*Passage*.
● ● ● ● ●
Compilation album by Petr Skoumal
- Released: 1991
- Recorded: 1990–1991
- Genre: Children's music
- Language: Czech
- Producer: Bonton

= If the Pig Had Wings =

Kdyby prase mělo křídla (If the Pig Had Wings) is an album for children. It includes songs by Petr Skoumal, based on rhymes by Emanuel Frynta and Pavel Šrut. The album was recorded in the studio of Petr Skoumal in 1990-1991 and produced by Bonton in 1991. A remastered version was released by Supraphon in March 2012.

The title song is based on a rhyme "If Pigs Could Fly" by James Reeves. In 1996, Petr Skoumal together with stage director Jan Borna and actor Jan Vondráček turned the album into a performance staged in Divadlo v Dlouhé. It was on the repertoire till March 2013, at which point 288 performances had been staged.
● ● ● ● ●
*Aim of the task*.
Translate this sentence from the album passage into Spanish: "A remastered version was released by Supraphon in March 2012." The material here has nothing to do with the album passage.
● ● ● ● ●
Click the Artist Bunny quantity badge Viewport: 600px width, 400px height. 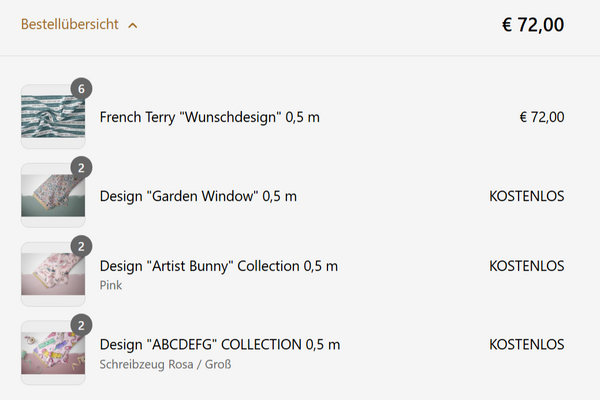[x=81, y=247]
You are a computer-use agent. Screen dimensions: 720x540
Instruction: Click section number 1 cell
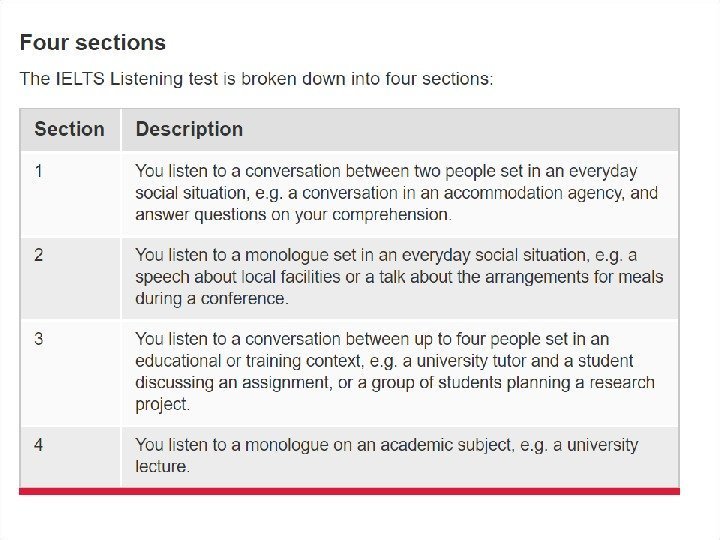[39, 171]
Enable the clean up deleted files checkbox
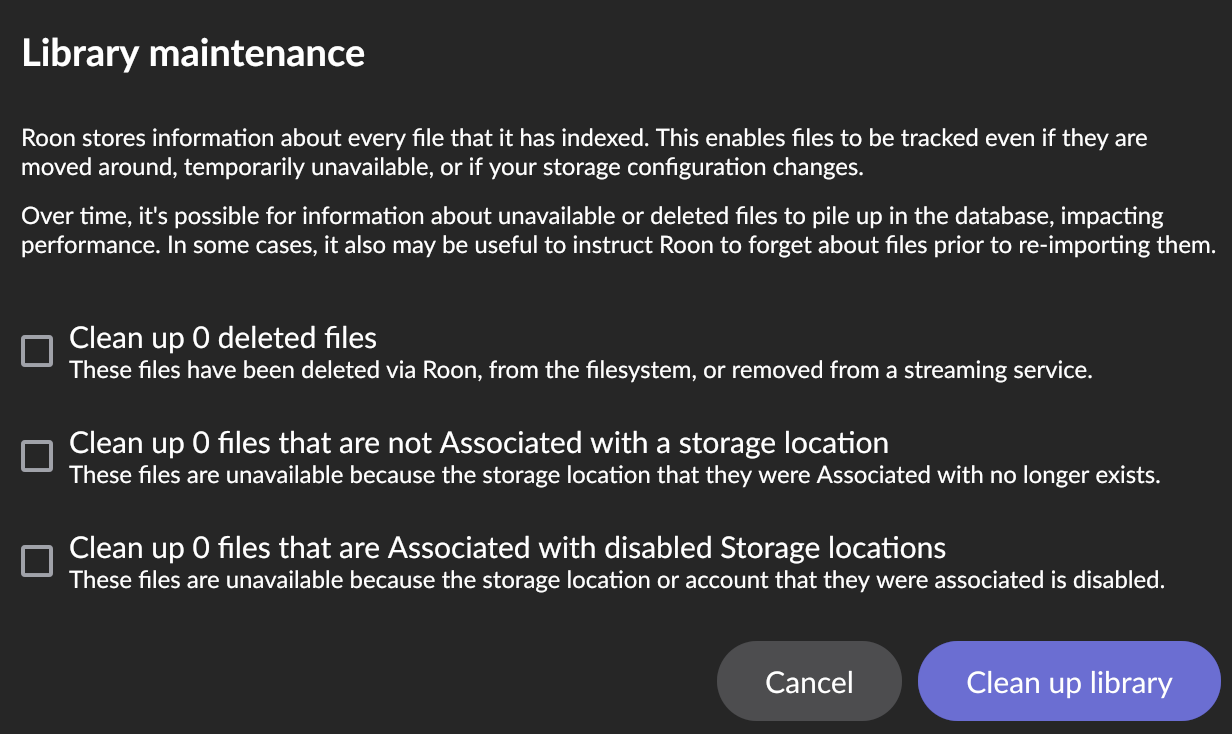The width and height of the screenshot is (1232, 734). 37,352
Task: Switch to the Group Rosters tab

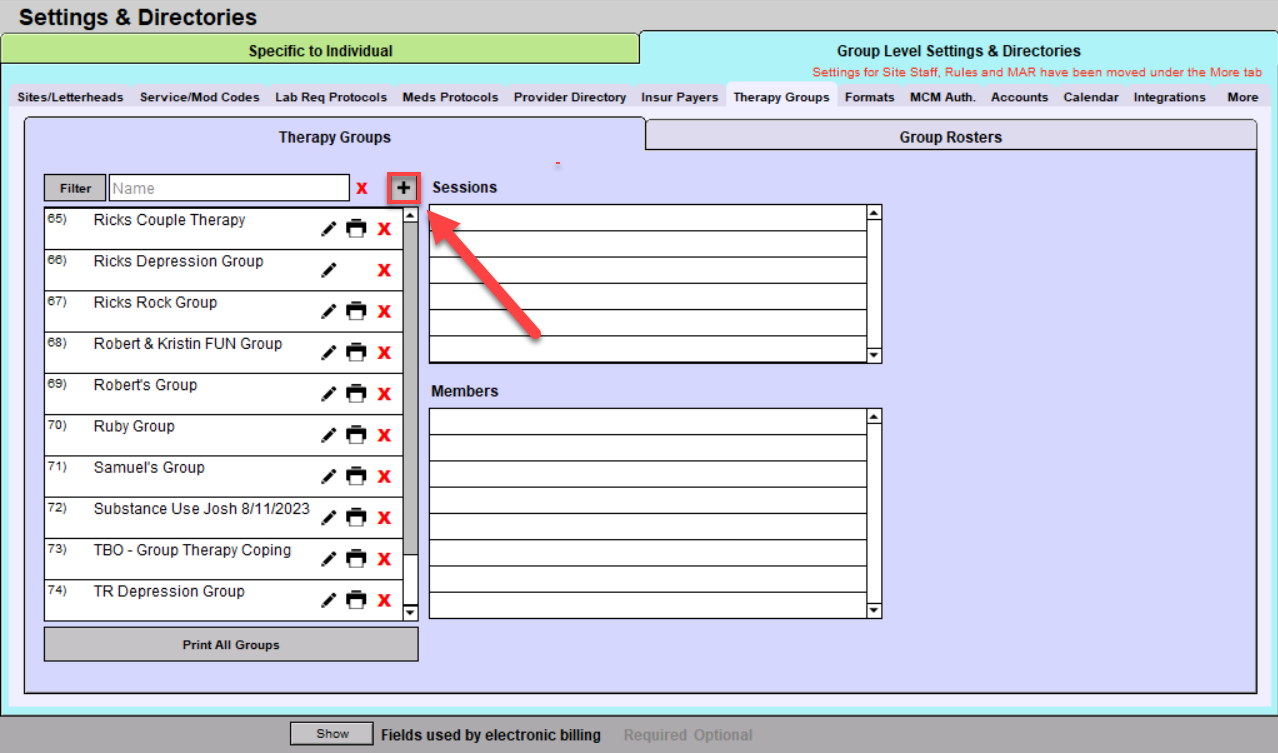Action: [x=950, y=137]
● ● ● ● ●
*Result of this task*.
Una versión remasterizada fue publicada por Supraphon en marzo de 2012.